Your objective
Tally the lines in the data below in which the word "agent" occurs, then give only the total.

[Stored items]
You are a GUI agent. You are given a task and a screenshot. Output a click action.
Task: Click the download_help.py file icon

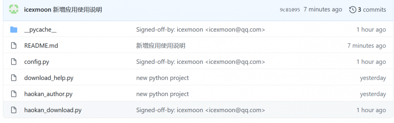point(14,78)
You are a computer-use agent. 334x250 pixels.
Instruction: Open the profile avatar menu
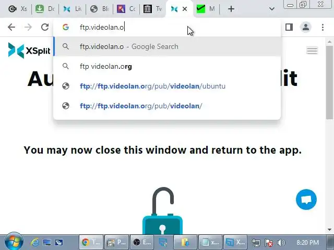(x=306, y=27)
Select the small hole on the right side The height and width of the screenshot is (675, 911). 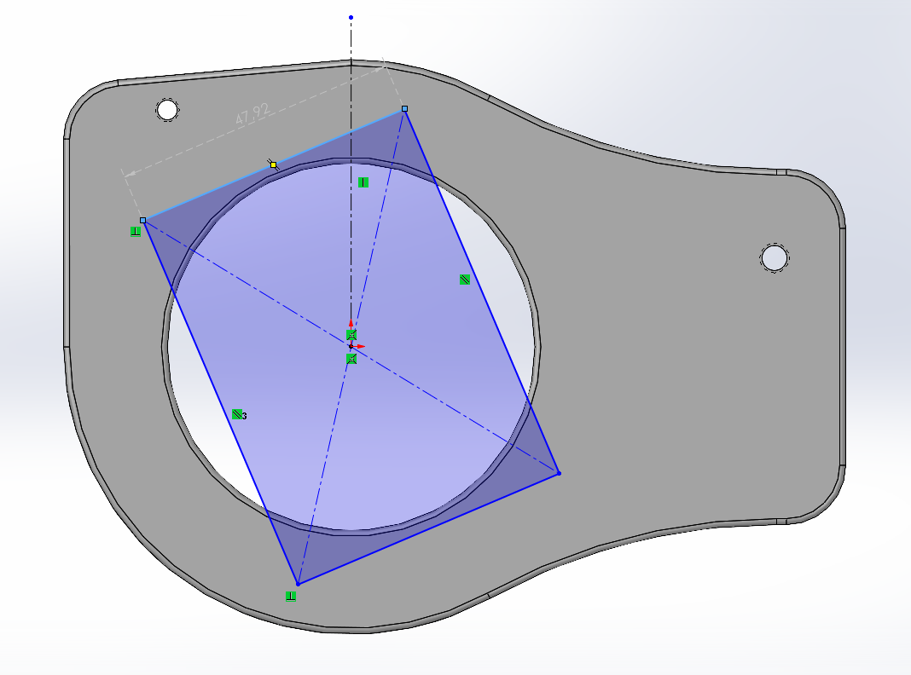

Solution for this problem
2